Review: ‘For Whom the Bell Tolls’, by Ernest Hemingway

for whom the bell tolls

A stunning and picturesque critique on the futility and irony of war, in the beautiful mountains of Spain – Hemingway at his very best. 

The main characters in FWTBT, from Robert Jordan to Pablo and Pilar, constantly struggle to repress the fear of potential failure throughout the book, in deference to their loyalty to the cause. Hemingway beautifully portrays a hope of a better future burning brightly, as well as the same flame flickering in the face of adversity, and settling once again. This must have been one of the most prevalent emotional conflicts for people fighting in the ideological wars of the time; the very real fear of failing and the future such a failure would hold, and Hemingway’s creation of this internal strife, particularly in Jordan, is masterful.

The scene where Andres is travelling to deliver Jordan’s message and muses on the fact that he could just as easily have been a fascist soldier as this red guerillero, is so casually executed, that it demonstrates that many of the faceless people lost to wars, are no different as those standing and firing directly against them. The story of the football match in no man’s land between German and British troops springs to mind. This theme arises again and again, when Jordan and Anselmo survey the enemy sentries, during the siege of Sordo’s band and again at the very end. “There but for the grace of God, go we”, perhaps.

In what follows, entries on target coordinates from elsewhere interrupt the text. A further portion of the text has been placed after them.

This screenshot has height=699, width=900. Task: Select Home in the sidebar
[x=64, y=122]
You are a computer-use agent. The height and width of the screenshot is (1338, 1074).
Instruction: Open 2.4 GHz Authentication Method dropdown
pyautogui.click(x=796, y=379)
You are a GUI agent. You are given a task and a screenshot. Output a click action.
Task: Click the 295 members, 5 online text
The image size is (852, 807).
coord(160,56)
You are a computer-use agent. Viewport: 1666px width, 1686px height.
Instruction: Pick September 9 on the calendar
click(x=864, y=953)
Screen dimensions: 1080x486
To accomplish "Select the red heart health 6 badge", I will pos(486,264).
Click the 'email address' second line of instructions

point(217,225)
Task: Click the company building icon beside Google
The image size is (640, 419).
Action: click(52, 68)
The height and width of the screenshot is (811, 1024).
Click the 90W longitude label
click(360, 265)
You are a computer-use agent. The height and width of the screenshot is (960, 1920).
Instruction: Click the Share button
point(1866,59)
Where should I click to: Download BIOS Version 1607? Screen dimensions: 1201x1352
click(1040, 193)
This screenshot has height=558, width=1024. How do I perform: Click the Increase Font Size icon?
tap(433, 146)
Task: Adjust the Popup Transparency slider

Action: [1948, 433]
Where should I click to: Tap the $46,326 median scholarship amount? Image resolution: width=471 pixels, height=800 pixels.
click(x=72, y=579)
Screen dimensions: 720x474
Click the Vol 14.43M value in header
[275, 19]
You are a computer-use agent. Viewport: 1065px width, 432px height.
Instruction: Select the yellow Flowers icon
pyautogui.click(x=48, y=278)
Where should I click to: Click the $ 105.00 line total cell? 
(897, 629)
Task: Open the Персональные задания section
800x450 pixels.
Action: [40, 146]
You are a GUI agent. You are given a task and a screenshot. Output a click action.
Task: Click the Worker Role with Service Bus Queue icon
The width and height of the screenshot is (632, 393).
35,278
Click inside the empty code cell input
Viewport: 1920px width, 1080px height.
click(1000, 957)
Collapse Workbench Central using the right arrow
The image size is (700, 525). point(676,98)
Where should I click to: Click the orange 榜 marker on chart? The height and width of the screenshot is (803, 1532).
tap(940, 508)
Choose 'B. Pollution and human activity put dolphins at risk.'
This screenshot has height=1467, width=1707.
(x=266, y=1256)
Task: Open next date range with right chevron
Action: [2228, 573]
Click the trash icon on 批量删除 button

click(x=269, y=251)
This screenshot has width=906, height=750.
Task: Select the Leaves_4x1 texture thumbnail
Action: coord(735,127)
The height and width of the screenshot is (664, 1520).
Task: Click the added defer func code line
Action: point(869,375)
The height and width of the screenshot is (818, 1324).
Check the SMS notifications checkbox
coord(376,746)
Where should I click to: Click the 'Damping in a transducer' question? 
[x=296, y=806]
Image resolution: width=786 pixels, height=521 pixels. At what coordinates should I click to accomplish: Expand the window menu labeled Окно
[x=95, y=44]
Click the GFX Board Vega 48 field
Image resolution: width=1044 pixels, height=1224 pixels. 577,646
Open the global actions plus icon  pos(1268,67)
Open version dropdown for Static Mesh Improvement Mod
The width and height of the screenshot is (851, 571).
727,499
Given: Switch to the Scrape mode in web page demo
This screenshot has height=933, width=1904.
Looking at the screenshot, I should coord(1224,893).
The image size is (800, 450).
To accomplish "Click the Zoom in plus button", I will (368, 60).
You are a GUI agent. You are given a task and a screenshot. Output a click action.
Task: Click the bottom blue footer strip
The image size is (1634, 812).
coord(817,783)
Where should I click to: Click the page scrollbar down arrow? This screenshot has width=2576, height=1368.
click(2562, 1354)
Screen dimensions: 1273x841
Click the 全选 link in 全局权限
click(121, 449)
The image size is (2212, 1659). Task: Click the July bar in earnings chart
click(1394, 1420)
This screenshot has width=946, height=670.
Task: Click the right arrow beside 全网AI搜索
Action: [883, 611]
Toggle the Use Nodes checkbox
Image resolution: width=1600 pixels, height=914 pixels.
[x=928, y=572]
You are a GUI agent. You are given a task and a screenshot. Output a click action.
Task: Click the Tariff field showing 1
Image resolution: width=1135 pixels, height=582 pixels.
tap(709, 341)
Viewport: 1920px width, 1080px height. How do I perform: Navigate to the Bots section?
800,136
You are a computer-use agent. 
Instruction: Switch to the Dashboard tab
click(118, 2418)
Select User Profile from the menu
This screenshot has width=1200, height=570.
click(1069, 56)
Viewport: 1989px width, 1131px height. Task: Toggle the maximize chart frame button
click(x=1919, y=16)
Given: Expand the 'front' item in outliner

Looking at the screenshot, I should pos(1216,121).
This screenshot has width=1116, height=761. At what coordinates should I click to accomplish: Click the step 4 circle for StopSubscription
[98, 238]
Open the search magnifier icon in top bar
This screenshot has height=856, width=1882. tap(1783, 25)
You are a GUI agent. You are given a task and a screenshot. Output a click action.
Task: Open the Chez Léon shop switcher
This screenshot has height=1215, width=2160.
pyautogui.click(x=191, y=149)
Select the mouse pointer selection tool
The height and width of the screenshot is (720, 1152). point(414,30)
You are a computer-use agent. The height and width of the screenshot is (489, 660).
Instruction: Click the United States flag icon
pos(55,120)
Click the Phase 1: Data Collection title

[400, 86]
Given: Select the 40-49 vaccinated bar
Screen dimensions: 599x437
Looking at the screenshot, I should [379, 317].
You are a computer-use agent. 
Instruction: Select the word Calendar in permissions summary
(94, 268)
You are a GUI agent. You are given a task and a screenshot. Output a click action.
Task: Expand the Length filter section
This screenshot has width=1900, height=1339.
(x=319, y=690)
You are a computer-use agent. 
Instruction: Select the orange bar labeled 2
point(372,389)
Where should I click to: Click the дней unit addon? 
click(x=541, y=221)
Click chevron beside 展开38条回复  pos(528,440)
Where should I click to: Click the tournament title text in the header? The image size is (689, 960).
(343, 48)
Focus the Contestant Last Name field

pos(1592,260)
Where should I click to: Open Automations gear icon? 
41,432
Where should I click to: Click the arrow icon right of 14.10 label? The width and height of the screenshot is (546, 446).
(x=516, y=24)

However, the main success of FWTBT is in the intricate and detailed narration of such a short period of time – “less than four days [sic]” – which again speaks of war in the way that modern films, such as Hurt Locker, have also done; in war, so many small, individual and often inconsequential battles are fought constantly, and these many tiny pixels are what fill in the lines of the larger political image.

Where Hemingway succeeds with this novel, is the balance between this individual experience, and the wider political context, referenced expertly in the scenes toward the end of the book, as the generals and officials discuss the impending attack.

From the first words to the last, a true 20th Century masterpiece.